The final treaty to consider is the New START treaty. The United States and Russia entered into New START treaty on February 5, 2011 limiting each side to 1,550 strategic nuclear warheads deployed on 700 strategic delivery systems (ICBMs, SLBMs and heavy bombers). This treaty also has a verification regime to include on-site inspections and exhibitions, data exchanges and notifications related to strategic offensive arms and facilities covered by the treaty, and provisions to facilitate the use of national technical means for treaty monitoring. However, given the strain on relations and likely negative effect on the verification regime there may be no reliable means of enforcement going forward. Additionally, the Russian’s nuclear arsenal contains enough plutonium to produce about 12,500 warheads, more than ten times the treaty limits.

The Russian government has repeatedly stated that modernizing strategic nuclear forces is its priority, and within the next decade experts assess all Soviet-era ICBMs and SLBMs will be fully retired and replaced with modern weapons and systems. In addition to their strategic nuclear forces, Russia is also replacing their tactical missile forces in surface-to-surface missile systems as well as their fighter aircraft delivery systems.

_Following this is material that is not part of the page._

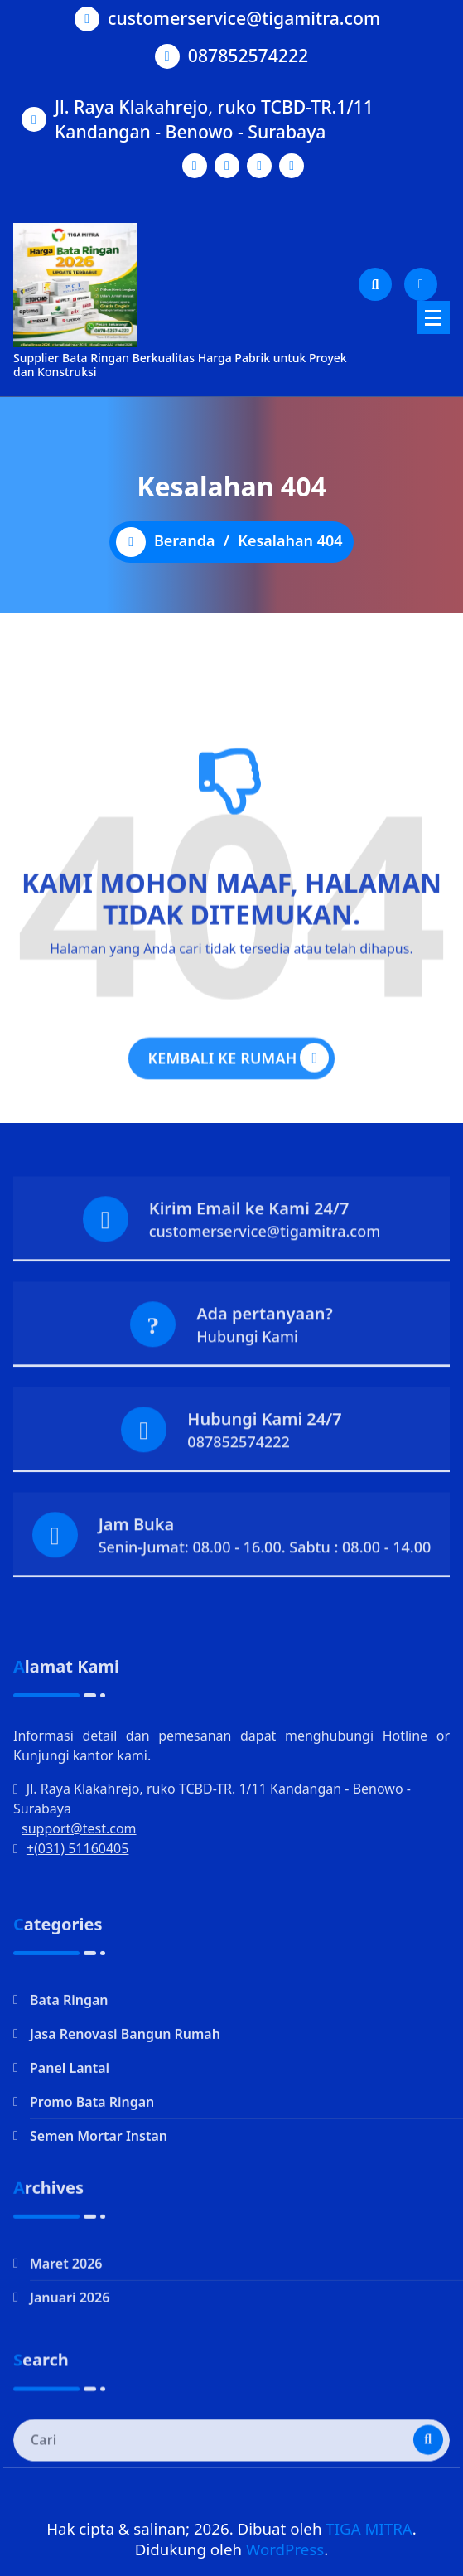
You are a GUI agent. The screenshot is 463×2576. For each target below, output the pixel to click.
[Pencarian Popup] (375, 284)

Although obtaining information on Russian nuclear spending is scarce and contradictory, analysts are reporting the spending of tens of billions of dollars on strategic weapons over the next 5 years. In contrast, to the Russian modernization approach, the U.S. is spending billions of dollars in life extension programs for their strategic nuclear force. Although the U.S modernization program will add some additional capability, the aging weapons will be programmed for operational capability through 2040.

Under President Putin, Russia’s latest nuclear doctrine declares they will use nuclear weapons “in response to large-scale aggression utilizing conventional weapons in situations critical to the national security of the Russian Federation” and would also consider using them even if Russia proper was not directly attacked. In addition, the doctrine declares a right to use nuclear weapons in response to the use of any kind of weapon of mass destruction.

Current administration cabinet officials have endorsed the phased elimination of nuclear weapons and President Obama has directed the DOD to develop new non-nuclear strike options to reduce the role of nuclear munitions. Given the instability our current threat environment and the recent aggression of our key nuclear adversaries, now is a good time to revisit our nuclear deterrence strategy and long term nuclear program objectives. The thought of a nuclear strike occurring anywhere on the globe is horrific. The thought of having no ability to counter a nuclear strike on the homeland is unconscionable. Once deterrence is lost, we will never be able to recover it.